At Mary Ann Evans Hospice, our hospice at home service also provide much needed night visits, and our family carers often tell us how much they value and appreciate the care services provided. This is a common theme, I’m sure, heard by NAHH member services as well as other providers of palliative and end of life care in the UK.

Community nursing

Barbara Gomes from the Cicely Saunders Institute hopes that her recent research will “prompt policy makers and clinicians to improve access to comprehensive home care packages including specialist palliative care services and 24/7 community nursing.”

Here is another crucial element of successful care at home – community nursing.
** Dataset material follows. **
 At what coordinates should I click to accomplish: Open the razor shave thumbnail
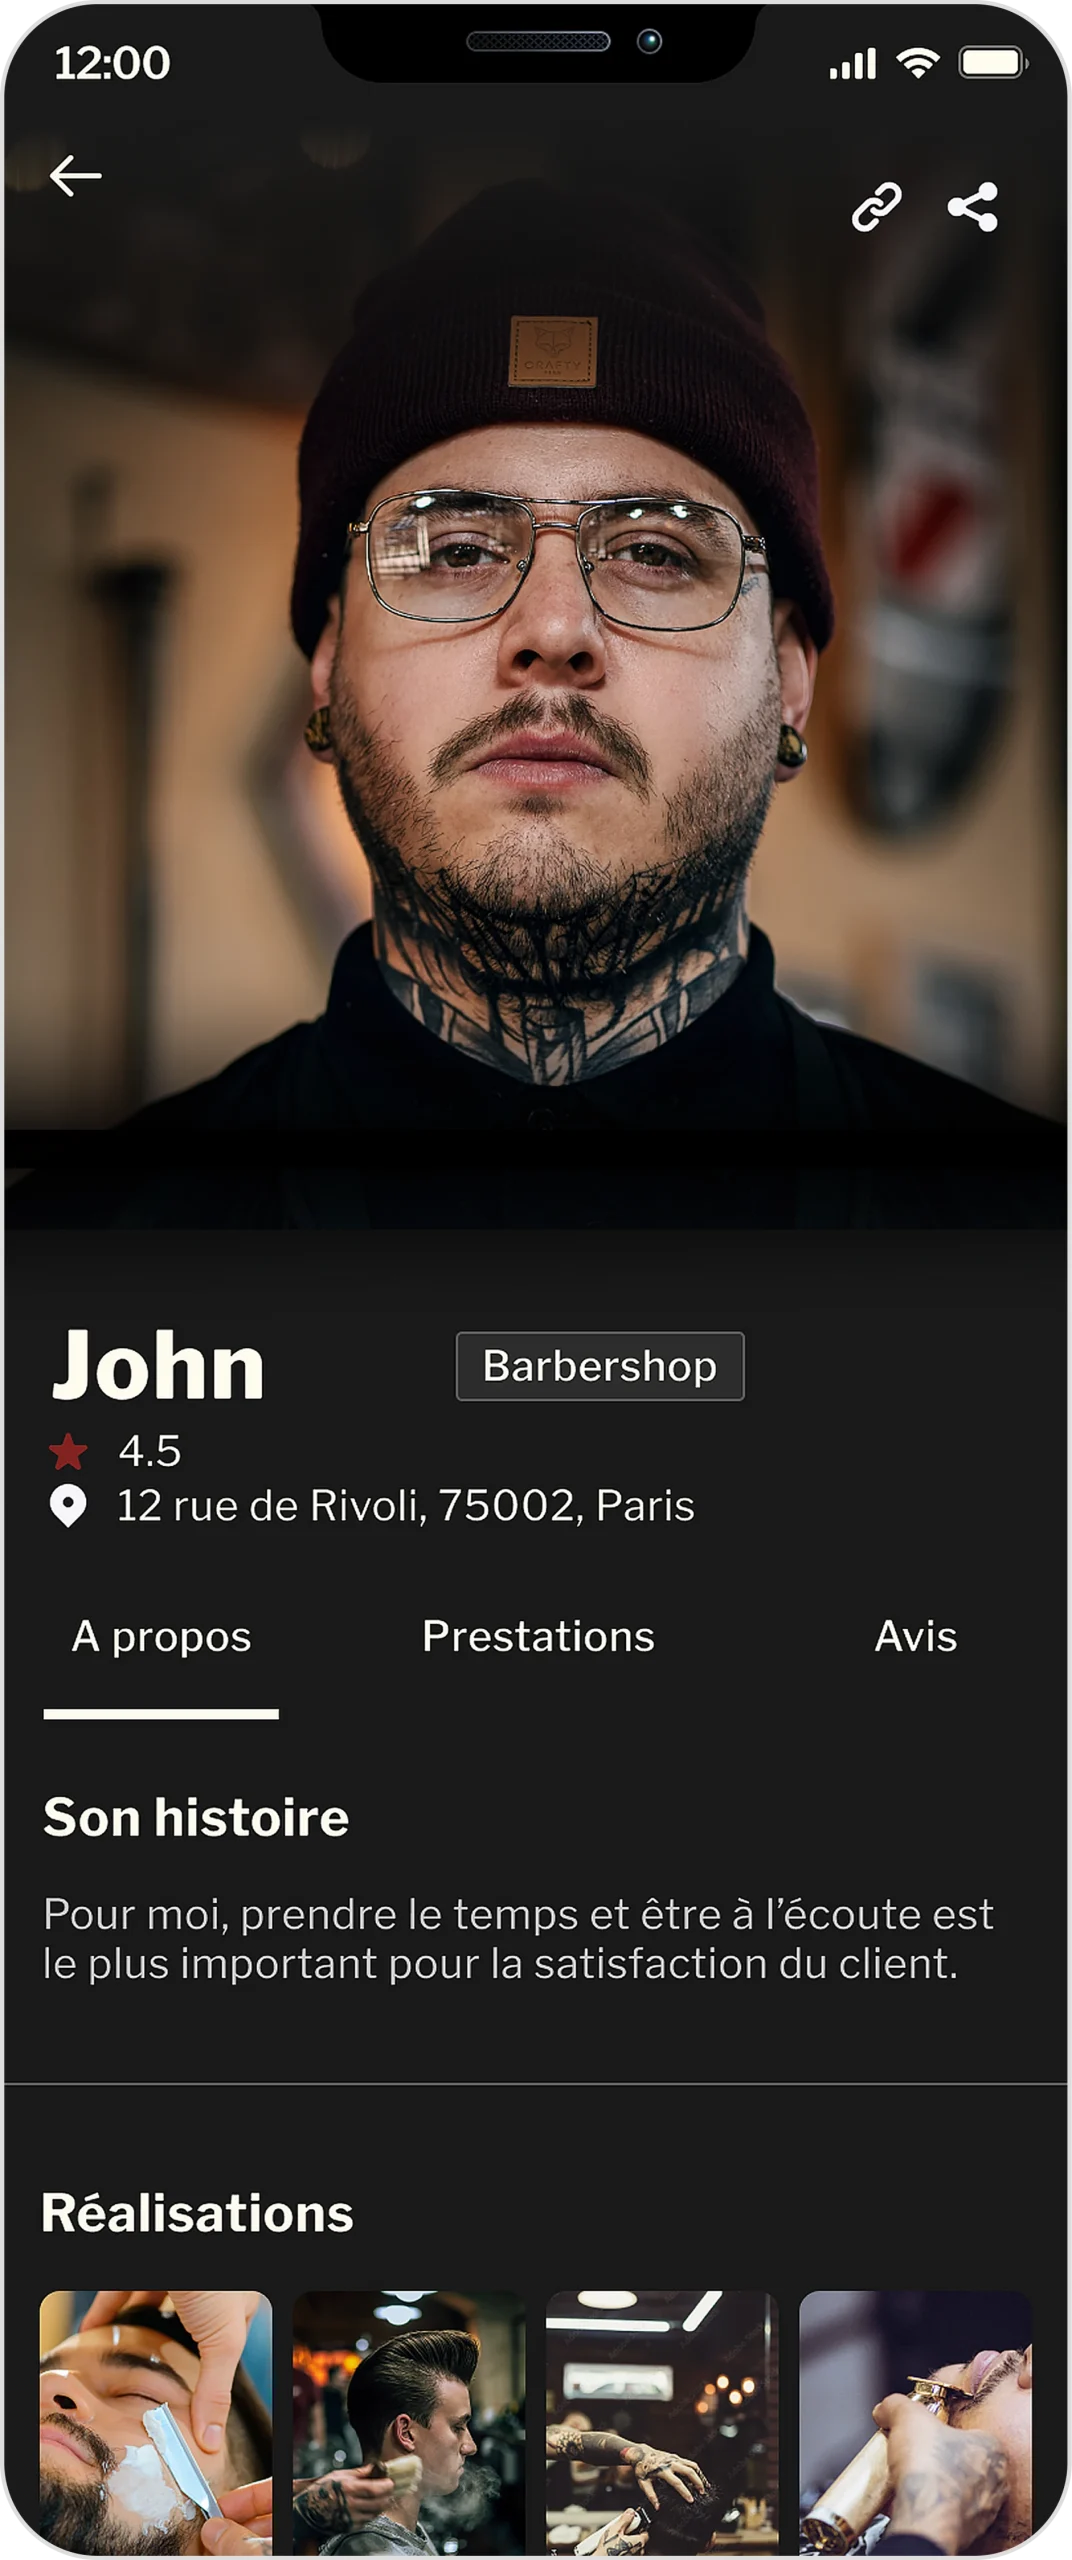point(156,2422)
Many NAHH member services have expressed concern about the turbulence and strains of community nursing, which massively impacts on the level of care their services are then expected to provide as charitable organisations.

Speaking at our conference, Jane Cummings, chief nursing officer for England, was able to offer some reassurance to delegates that national workforce planning was giving serious regard to community and registered nursing workforces required for the future.

The future of where people die can be changed. We have the knowledge, skills and attitudes to effectively enable this. Success, however, is reliant on everyone involved from the array of domains in health, social and third sector and our public to achieve this.